The Supreme Court has indicated that suits against defendants in their individual capacities are not barred by the Eleventh Amendment. "We hold that state officials, sued in their individual capacities, are 'persons' within the meaning of § 1983. The Eleventh Amendment does not bar such suits. . . ." Hafer v. Melo, 502 U.S. 21, 31 (1991). Here, because the court construes the complaint such that Haralambous has sued Hubbs in his individual capacity, the "Eleventh Amendment does not erect a barrier against suits to impose individual and personal liability" on him. Id. at 30-31, 112 S. Ct. 358, 364 (internal quotations omitted) (quoting Scheuer v. Rhodes, 416 U.S. 232, 238 (1974). The cases cited by defendants were all decided prior to Hafer and do not deal with the distinction between suits brought against state actors in their individual capacities as opposed to their official capacities. Further, the language of section 29-177(c) merely indicates that, for purposes of indemnification, SNTF members will be treated as state employees. Just as any other state employee can be sued in their individual capacity, so could Hubbs. It is clear that the suit against Hubbs in his individual capacity is not barred by the Eleventh Amendment. Hafer, 502 U.S. 21, 31.

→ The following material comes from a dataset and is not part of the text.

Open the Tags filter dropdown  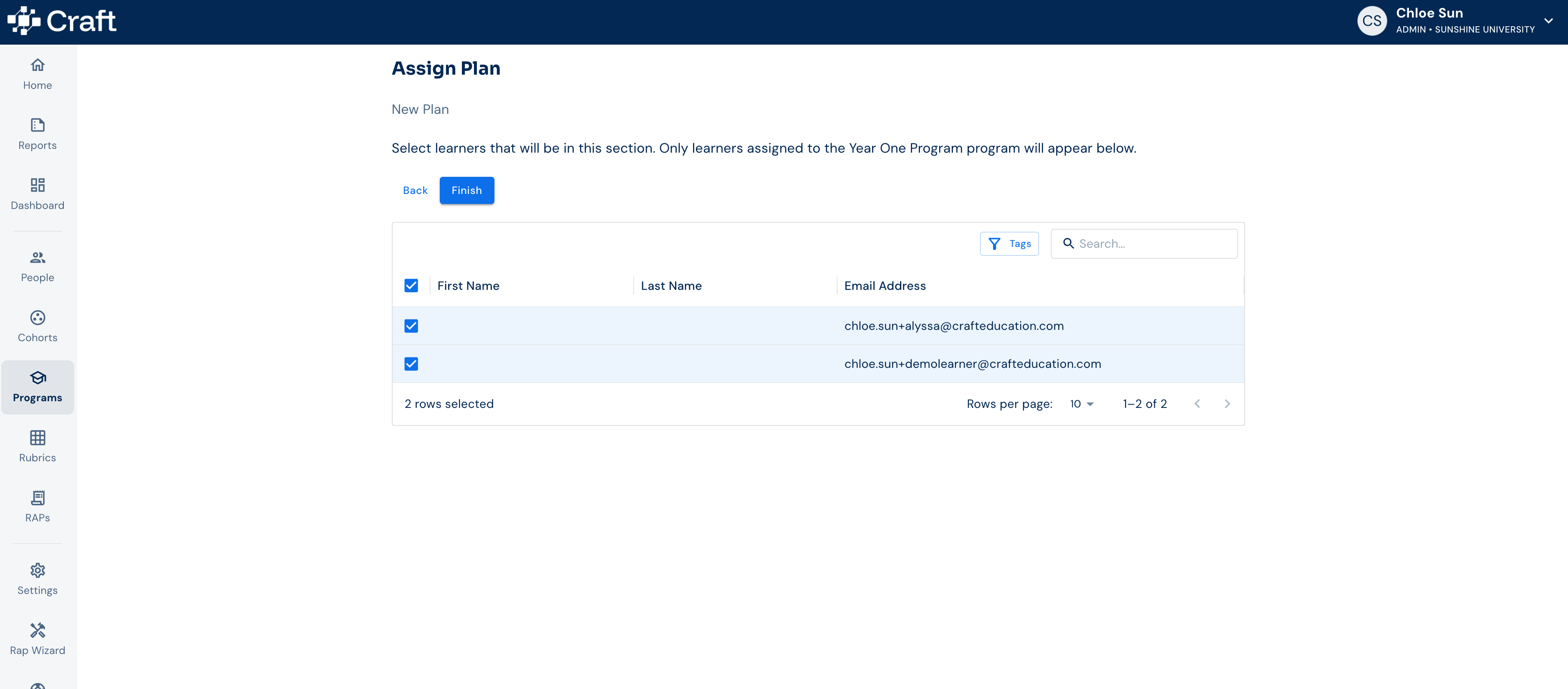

Therefore, the court denies the defendants' Motion for Summary Judgment as it applies to Haralambous' claims against Hubbs in his individual capacity. To the extent Haralambous sought to assert a claim to money damages against Hubbs in his official capacity, however, the defendants' Motion for Summary Judgment is granted.
V. Conclusion
For the foregoing reasons, the defendants' Motion for Summary Judgment is GRANTED in part and DENIED in part. The surviving cause of action is the claim against defendant Hubbs in his individual capacity.
SO ORDERED.
Dated at New Haven, Connecticut this 30th day of October, 2013.